When I return to Washington, the city where I was born and raised, I see places others do not. At 21st and K streets NW, I see the cheerful home of my great-grandmother, where a World Bank building now sits. On the rapidly gentrifying corridor near First and Bates streets NW, I see the proud brownstone that belonged to one of our city’s first African American kindergarten teachers, my great-aunt. And on 18th and L streets NW, where others see bargains at the Nordstrom Rack, I see the buildings my great-great-great-grandfather Paul Jennings owned when he became a free man after serving as President James Madison’s personal slave.

My understanding of my family’s history and their connections to Washington has influenced my life for as long as I can remember.
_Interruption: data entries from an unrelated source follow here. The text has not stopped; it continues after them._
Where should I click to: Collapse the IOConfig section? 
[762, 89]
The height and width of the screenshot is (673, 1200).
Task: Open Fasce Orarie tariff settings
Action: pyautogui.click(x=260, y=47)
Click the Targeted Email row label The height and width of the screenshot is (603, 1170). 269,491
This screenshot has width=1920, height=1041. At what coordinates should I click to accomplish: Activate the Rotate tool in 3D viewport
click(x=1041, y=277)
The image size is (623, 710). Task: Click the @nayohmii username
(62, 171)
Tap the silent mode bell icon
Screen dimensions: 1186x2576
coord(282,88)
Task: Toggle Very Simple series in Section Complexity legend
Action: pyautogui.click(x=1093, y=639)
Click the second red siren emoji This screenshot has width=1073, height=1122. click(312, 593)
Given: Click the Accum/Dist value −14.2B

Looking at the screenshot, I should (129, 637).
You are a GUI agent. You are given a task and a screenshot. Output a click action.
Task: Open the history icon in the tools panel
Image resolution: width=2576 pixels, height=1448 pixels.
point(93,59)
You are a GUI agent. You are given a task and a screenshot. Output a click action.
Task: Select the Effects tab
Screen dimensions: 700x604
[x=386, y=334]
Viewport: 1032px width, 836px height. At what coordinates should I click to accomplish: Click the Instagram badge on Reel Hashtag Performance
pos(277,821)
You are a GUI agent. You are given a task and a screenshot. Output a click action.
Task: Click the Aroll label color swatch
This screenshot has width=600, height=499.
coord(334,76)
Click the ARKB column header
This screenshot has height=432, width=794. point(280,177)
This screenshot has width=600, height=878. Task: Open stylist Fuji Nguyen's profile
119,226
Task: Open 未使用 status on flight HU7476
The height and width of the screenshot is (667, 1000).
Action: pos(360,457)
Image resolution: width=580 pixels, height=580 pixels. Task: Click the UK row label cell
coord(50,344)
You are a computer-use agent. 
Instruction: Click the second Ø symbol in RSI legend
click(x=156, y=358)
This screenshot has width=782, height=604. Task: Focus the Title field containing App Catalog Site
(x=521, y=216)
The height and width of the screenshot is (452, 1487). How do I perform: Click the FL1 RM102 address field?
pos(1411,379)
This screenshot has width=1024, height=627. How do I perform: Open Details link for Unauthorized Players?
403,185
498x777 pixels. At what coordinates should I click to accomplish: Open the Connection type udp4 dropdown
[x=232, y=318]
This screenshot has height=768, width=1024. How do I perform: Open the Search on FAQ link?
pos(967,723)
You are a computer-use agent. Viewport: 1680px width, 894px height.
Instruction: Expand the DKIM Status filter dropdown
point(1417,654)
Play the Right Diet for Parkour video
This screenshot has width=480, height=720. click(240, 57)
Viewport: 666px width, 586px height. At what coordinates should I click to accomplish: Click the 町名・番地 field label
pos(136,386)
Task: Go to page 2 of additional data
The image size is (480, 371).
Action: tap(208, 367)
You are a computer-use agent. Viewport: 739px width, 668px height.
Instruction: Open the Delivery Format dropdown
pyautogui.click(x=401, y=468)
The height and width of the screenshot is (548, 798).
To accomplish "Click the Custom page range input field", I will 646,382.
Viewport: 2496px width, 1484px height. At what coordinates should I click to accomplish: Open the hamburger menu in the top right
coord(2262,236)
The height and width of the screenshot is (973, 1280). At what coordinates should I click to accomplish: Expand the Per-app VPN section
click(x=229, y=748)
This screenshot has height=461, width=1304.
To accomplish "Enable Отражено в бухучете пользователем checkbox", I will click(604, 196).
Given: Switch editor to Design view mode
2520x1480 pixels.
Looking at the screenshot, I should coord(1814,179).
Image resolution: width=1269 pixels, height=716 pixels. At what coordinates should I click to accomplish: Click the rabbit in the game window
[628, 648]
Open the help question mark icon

I know that were it not for Jennings and slaves like him, whose labor enabled Madison to follow his intellectual interests and pursue his role as architect of the Constitution and then as the nation’s fourth president, our country would not be the same.

But how many Americans share that knowledge of our history? How many lawyers and lobbyists working on K Street or students at George Washington University know their neighborhoods were once thriving communities and havens for men such as Jennings?

In the retelling of US history, there is an incomplete and frequently inaccurate story of African American history. At best, it has been the auxiliary exhibit, with slavery a disconnected footnote in the larger tome of our nation’s story. Descendants such as me, who were lucky to grow up knowing the names of their ancestors, know these stories. But most Americans have not been taught to see and embrace African American history as part of their history as Americans. Indeed, in the telling of American history, we have failed to fully grapple with the reality of slavery and its lasting hold on society. This has consequences.

We find ourselves in a nation bitterly divided in a year that feels oddly out of step with the time. It would be simplistic to suggest that in understanding our past we will find all of the answers. But I do believe that without deeper reflection and engagement with our history — in all of its complexity — we will not have the foundation of understanding and respect on which progress can be built. Without it, we remain trapped in a vicious cycle powered through complacence and ignorance.

Today, we are fortunate to have two new opportunities to understand our history in its unvarnished form. The opening of the National Museum of African American History and Culture put a stake in the ground by establishing the first museum in the nation’s capital to tell the story of our nation through the lens of the African American experience.

In June, I led the invocation at a new exhibition at James Madison’s Montpelier, “The Mere Distinction of Colour,” which tells the story of what life was like as a slave on the plantation of our fourth president. Through stories told by living descendants and artifacts gathered over the past 17 years, the exhibition invites visitors to walk in the footsteps of slaves, going beyond the superficial depictions of slave life. By depicting the realities of slavery, and the economic, ideological and political factors that kept slavery intact in the then-newly created Constitution, the exhibition provides a more comprehensive picture of the founding of our nation.

But on a deeper level, both places invite us to examine not only our painful past but also our present-day biases. They compel us to explore how the legacy of slavery affects our perspectives about race and human rights. And they provide a starting point to have the difficult conversations, of which I’ve had many in recent weeks, that we need to have to move forward as a society. As “The Mere Distinction of Colour” states, “From mass incarceration, to the achievement gap, to housing discrimination, and the vicious cycle of poverty, violence, and lack of opportunity throughout America’s inner cities, the legacies of 200 years of African American bondage are still with us.”

It is only through this examination and introspection — of our history in its entirety, of our diverse experiences and of the preconceptions that divide us — that deeper understanding and respect, and ultimately progress, will come. It will not be found by pushing the darkest chapters of our past away but by bringing them into the light.